Studies also report that there are substances with anti-inflammatory roles, eg, certain cytokines (IL-10, IL-4, IL-13, and IL-1 receptor antagonists), fatty acid metabolites (eg, prostaglandins, leukotoxins, resolvins, protectines, endocannabinoids, and N-acylethanolamines [NAEs]) and endogenous opioids.4651 The algesic and sensitizing substances act on specific receptors of the nociceptors, eg, G protein-coupled receptors, receptor tyrosine kinases, and ionotropic receptors/ion channels.52 Sensitization can be accompanied by an increase in the sensitive area.42 Activation of silent nociceptors has also been reported.53 Possibly nociceptors, due to induced gene transcription and protein synthesis, can drive pain in the absence of noxious stimuli.41 In this review, we will focus on the biochemical muscle alterations associated with chronic muscle pain.

The impulses in the nociceptors are conveyed to second order neurons in the spinal medulla.5456 At spinal level, the signal may be modulated, either amplified or attenuated, by different interneuronal pathways. If an adequate excitation of the second-order neuron occurs, the input will be transmitted to different areas of the central nervous system. Different tracts of the spinal cord have the ability to transmit nociceptive information to the central nervous system.54

Different structures in the brain – the pain matrix5759 – are dynamically involved in processing the nociception and perception of pain.60 Important areas of pain matrix appear to be anterior cingulate cortex, medial cingulate cortex, insula, prefrontal cortex, and primary and secondary somatosensory cortex (S2). In patients with chronic pain conditions, alterations in connectivity, morphological, and biochemical changes in the pain matrix have been reported.6164 The activation of glia cells and neuroglial interactions are now also emerging as mechanisms associated with chronic pain.65

Descending supraspinal control of the spinal nociception originates from several brain regions,60,66 and this control can be altered due to behavioral, emotional, and pathological states.32,37,60,6669 A facilitating shift of the descending system has been reported for patients with persistent pain.32,37,6670 Alterations in the regulation and activation of inhibitory substances, eg, endorphins, gamma-aminobutyric acid, endocannabinoids, and related substances (eg, NAEs), may also contribute to disturbances in pain inhibition. Due to the above and other processes, patients with chronic pain show a clinical picture associated with signs of hyperexcitability (central sensitization) to nociception and other stimuli. One consequence of central sensitization is that the central nervous system can change pain – eg, amplification, duration, degree, and spatial extent – so that pain no longer directly reflects the peripheral noxious situation.71

Several authors have suggested that chronic pain conditions and, in particular, FMS can be driven by the above briefly described alterations in the central nervous system with little or no peripheral stimuli or nociception.7274 Other authors have presented data indicating that central alterations are driven by peripheral alterations and nociceptive input.71,7577

Microdialysis technique

Pain is a subjective experience and semi-objective methods like muscle palpation or assessment of pressure pain thresholds have limited sensitivity and often do not correlate with pain intensity.78 Microdialysis offers a potential in vivo method for studying local tissue alterations before the substances of interest are diluted and cleared by the circulatory system. The technique allows for continuous sampling of substances in the interstitium of the muscle. It has recently been pointed out that the extracellular matrix plays a key role in physiologic functions of cells, including the primary afferent nociceptor.79 The trapezius, masseter, vastus lateralis, and gastrocnemius muscles have been investigated in humans with chronic muscle pain conditions. The present review mainly concerns the results of microdialysis studies and how they can contribute to the understanding of activated peripheral nociceptive and pain mechanisms in humans with chronic pain.

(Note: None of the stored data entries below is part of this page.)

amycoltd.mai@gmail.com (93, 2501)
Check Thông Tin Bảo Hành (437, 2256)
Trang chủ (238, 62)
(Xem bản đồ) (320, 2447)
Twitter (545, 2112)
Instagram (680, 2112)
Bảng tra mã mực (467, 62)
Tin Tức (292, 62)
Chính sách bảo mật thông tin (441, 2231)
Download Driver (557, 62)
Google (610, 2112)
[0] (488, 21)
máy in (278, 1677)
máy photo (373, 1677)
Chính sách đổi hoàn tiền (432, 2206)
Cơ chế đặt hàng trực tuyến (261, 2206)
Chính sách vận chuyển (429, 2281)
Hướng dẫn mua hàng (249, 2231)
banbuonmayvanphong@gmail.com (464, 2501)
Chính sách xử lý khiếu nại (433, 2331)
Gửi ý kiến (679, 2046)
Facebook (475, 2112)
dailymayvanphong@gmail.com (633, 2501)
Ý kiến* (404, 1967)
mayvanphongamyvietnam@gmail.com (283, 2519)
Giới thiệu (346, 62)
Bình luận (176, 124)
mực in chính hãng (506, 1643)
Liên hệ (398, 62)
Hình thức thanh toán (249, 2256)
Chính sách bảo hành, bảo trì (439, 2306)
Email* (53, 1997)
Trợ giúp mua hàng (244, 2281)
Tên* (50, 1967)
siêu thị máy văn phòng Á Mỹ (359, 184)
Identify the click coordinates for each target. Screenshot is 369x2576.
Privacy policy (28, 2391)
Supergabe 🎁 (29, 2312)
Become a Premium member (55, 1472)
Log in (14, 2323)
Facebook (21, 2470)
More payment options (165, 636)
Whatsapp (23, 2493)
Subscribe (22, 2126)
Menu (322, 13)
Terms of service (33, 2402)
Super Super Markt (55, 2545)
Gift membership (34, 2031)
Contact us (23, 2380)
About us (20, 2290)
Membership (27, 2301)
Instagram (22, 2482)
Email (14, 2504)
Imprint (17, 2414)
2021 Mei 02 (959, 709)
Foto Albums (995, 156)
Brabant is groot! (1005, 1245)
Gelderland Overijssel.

The technique is performed in awake subjects and has been described in detail elsewhere.8082 Briefly, the skin and the subcutaneous tissues above the muscle under investigation are anesthetized with a local injection (eg, 0.5 mL of Xylocaine® [20 mg/mL]) without adrenaline, and care is taken not to anesthetize the underlying muscle. Thereafter, a thin catheter is implanted in the muscle tissue and slowly perfused with a solution (perfusate) via an infusion pump (Figure 1). The microdialysis catheter consists of a hollow cannula to which the tip (a semi-permeable dialysis membrane) is attached. During the perfusion molecules in the extracellular space diffuse passively across the membrane and may be collected at the outlet of the microdialysis catheter.82 This fluid, labeled the dialysate, reflects the composition of the extracellular space.

Figure 1 Microdialysis catheter.
Notes: Perfusate is pumped from an infusion pump (A) to the microdialysis catheter (B1), and the dialysate is collected using a microvial (C). When the catheter has been inserted into the muscle tissue, the splittable introducer (with small blue handles, B2) is removed, and the catheter (B3) is implanted into the tissue during the microdialysis experiment. The catheter (B3) consists of a hollow cannula to which the tip (a semi-permeable dialysis membrane [shown in white]) is attached.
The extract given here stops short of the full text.